Will you return, word for word, only the lines from the top of the data below down to and including the one with "This screenshot has height=728, width=1288."?
*** Data excerpts ***
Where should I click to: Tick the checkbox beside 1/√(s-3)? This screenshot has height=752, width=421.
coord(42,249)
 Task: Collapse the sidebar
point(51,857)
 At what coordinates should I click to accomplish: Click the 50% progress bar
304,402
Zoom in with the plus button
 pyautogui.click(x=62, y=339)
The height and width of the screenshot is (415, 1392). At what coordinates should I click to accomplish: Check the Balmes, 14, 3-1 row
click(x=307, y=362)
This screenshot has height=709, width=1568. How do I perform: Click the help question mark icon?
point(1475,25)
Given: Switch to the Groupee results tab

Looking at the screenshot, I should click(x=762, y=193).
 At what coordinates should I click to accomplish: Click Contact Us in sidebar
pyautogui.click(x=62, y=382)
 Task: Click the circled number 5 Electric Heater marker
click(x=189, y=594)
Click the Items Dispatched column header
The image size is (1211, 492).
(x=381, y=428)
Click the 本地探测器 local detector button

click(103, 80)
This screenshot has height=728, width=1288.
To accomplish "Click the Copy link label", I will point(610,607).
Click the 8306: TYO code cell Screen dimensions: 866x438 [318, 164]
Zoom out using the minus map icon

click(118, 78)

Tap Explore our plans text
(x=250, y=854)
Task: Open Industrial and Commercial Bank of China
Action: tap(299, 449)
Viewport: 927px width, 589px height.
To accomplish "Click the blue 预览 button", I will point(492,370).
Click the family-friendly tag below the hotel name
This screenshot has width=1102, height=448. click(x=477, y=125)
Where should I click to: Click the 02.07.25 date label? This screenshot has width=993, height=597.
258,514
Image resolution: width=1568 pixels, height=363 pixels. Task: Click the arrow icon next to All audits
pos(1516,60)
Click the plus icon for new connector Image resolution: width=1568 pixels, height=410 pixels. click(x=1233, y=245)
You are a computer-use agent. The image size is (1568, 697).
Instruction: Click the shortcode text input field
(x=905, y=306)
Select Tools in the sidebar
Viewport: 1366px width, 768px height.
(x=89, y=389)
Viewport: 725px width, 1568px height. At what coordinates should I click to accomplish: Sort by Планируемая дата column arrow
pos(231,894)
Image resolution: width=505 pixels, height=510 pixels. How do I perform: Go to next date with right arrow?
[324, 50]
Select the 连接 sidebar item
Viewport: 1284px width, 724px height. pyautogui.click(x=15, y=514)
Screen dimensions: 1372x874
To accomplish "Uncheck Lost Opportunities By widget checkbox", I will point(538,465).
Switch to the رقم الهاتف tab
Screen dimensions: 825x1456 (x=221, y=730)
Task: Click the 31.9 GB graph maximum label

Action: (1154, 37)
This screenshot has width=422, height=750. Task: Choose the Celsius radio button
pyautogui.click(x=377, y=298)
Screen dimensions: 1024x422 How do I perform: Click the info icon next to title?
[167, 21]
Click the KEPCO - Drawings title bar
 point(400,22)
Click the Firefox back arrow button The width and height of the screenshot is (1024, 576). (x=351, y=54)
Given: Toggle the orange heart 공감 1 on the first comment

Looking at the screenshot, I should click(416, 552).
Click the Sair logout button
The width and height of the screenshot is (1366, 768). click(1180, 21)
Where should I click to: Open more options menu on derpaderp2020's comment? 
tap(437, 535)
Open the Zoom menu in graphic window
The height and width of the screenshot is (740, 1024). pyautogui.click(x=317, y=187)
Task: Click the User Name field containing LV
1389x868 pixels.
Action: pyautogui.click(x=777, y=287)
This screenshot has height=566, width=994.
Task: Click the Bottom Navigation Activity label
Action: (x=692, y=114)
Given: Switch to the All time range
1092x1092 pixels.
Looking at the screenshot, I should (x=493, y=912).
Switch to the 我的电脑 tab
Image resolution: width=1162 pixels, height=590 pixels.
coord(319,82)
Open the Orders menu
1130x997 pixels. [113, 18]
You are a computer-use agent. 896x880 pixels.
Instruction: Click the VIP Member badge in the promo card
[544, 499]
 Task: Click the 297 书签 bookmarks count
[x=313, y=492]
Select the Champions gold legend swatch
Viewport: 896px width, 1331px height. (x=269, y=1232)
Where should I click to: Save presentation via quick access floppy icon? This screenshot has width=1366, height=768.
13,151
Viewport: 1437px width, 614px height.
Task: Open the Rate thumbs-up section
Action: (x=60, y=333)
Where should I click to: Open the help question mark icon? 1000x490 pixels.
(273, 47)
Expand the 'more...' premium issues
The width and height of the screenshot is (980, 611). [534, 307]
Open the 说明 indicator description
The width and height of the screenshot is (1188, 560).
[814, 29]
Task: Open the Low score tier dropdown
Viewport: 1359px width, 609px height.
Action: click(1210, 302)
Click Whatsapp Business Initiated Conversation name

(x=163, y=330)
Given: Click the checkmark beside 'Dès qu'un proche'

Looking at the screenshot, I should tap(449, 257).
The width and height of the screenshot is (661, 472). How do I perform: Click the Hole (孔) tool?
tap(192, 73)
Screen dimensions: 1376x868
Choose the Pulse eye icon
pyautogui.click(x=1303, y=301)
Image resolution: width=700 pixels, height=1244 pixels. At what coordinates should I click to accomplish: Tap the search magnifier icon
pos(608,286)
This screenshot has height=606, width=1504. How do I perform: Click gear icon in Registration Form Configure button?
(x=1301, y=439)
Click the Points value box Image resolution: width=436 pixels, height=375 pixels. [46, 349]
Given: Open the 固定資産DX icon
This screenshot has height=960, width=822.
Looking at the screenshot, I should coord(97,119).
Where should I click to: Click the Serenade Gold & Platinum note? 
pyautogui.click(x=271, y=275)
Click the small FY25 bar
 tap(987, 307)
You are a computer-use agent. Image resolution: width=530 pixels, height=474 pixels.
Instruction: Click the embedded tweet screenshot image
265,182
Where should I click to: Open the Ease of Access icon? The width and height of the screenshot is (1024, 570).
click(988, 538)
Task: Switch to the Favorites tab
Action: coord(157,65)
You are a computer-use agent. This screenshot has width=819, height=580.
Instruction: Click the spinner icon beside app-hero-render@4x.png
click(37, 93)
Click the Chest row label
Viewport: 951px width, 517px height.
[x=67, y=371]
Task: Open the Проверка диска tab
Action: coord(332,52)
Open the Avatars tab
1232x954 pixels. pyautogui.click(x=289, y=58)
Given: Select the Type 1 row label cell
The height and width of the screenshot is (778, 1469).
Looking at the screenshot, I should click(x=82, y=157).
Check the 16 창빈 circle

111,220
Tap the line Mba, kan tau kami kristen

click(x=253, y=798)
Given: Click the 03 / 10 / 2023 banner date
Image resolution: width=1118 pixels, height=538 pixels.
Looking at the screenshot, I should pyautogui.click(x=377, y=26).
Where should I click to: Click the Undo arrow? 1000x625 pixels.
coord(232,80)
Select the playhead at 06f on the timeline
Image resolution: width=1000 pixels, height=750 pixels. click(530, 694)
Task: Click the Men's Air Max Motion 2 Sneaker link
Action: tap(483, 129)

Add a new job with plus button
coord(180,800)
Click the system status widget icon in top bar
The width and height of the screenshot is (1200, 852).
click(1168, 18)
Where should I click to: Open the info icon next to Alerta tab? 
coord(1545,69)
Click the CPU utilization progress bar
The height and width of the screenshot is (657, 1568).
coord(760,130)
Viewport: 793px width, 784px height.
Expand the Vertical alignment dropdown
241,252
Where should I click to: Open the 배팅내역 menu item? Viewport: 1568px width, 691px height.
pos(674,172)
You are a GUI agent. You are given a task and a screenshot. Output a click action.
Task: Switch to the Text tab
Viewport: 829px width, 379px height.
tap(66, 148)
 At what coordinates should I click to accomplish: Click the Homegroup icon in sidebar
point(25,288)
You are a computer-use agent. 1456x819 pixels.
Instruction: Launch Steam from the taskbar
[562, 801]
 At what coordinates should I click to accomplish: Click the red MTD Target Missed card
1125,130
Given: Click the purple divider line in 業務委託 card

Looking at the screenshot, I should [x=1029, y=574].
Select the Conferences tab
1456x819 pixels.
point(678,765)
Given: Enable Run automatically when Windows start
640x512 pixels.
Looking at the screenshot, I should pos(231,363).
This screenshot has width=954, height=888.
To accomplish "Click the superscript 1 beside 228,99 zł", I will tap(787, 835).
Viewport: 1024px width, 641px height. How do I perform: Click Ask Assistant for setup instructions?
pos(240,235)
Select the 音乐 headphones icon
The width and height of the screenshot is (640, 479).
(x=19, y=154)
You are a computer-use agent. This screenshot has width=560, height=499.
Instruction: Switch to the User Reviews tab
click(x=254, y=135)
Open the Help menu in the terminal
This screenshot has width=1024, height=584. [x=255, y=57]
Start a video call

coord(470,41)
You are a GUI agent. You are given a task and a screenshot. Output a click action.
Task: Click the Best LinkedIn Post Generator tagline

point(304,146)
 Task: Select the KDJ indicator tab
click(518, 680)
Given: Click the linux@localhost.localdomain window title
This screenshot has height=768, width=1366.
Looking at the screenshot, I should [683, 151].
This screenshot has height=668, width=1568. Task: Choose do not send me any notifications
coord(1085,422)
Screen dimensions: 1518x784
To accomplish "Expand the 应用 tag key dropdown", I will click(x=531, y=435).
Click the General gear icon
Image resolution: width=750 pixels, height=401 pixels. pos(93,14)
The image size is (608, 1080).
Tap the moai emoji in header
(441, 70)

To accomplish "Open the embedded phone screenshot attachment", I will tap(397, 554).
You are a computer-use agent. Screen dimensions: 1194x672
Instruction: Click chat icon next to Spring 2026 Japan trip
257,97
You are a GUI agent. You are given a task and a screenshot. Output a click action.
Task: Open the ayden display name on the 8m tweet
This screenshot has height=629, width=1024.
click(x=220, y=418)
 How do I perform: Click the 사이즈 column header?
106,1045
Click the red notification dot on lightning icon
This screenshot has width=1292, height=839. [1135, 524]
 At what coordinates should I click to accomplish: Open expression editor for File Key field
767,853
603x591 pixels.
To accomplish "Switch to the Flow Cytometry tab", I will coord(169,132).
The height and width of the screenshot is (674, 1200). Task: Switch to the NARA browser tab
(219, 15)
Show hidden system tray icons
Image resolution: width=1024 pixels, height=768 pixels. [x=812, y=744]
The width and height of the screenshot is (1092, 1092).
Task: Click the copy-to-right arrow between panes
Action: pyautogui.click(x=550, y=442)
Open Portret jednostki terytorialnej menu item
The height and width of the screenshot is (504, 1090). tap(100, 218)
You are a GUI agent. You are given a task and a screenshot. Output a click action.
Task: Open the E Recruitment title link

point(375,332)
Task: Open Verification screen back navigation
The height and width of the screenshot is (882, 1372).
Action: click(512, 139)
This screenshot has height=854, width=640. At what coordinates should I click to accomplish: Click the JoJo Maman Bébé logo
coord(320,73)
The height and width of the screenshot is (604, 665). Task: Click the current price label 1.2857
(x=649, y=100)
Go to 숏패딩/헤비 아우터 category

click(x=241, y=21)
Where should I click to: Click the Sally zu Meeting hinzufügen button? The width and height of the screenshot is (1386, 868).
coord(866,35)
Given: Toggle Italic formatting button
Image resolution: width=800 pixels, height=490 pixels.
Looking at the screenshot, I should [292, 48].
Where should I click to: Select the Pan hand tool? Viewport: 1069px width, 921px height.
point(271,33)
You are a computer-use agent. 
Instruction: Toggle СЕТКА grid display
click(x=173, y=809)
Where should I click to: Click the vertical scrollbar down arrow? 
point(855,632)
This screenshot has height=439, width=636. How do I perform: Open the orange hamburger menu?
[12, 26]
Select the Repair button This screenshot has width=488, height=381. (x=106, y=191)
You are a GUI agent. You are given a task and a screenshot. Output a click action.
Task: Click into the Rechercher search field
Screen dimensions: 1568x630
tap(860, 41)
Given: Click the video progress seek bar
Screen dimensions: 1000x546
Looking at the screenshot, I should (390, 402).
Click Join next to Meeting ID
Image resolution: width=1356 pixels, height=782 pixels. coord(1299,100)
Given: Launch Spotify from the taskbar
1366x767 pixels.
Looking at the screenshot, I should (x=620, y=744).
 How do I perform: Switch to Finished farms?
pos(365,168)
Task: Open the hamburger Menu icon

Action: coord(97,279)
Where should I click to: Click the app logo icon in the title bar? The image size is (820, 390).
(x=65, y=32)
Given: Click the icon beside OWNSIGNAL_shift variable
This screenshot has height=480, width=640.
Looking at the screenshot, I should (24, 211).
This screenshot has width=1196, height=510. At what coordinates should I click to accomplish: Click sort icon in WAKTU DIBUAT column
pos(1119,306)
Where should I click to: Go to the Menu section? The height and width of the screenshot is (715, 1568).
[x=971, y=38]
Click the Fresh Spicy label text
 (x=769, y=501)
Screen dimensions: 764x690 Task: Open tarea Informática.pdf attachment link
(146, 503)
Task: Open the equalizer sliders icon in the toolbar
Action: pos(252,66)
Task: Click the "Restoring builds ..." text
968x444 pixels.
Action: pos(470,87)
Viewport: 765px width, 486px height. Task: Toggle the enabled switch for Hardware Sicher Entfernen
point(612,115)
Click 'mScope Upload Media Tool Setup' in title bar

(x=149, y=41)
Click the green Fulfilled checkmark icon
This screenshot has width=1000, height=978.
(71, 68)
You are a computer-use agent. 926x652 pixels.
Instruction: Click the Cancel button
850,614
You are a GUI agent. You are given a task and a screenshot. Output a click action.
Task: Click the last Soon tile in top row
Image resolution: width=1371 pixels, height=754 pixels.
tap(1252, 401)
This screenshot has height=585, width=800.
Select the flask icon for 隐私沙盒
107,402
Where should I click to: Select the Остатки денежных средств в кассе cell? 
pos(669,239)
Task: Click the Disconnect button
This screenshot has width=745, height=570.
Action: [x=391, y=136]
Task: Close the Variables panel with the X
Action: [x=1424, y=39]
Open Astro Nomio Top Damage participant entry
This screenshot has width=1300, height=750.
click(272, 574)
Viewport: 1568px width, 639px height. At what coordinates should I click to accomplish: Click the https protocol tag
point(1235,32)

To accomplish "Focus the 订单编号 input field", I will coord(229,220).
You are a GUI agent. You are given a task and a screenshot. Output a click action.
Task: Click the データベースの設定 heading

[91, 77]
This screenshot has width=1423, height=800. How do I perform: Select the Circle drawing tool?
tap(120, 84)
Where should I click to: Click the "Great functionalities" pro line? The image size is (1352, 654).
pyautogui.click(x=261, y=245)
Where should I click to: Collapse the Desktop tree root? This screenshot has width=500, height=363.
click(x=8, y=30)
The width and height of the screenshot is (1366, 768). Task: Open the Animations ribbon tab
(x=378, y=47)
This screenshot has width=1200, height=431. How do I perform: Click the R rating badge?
***
◆ **Result of this task**:
Where should I click to: Tick the checkbox beside 1/√(s-3)? This screenshot has height=752, width=421.
coord(42,249)
 Task: Collapse the sidebar
point(51,857)
 At what coordinates should I click to accomplish: Click the 50% progress bar
304,402
Zoom in with the plus button
 pyautogui.click(x=62, y=339)
The height and width of the screenshot is (415, 1392). At what coordinates should I click to accomplish: Check the Balmes, 14, 3-1 row
click(x=307, y=362)
This screenshot has height=709, width=1568. How do I perform: Click the help question mark icon?
point(1475,25)
Given: Switch to the Groupee results tab

Looking at the screenshot, I should click(x=762, y=193).
 At what coordinates should I click to accomplish: Click Contact Us in sidebar
pyautogui.click(x=62, y=382)
 Task: Click the circled number 5 Electric Heater marker
click(x=189, y=594)
Click the Items Dispatched column header
The image size is (1211, 492).
(x=381, y=428)
Click the 本地探测器 local detector button

click(103, 80)
This screenshot has height=728, width=1288.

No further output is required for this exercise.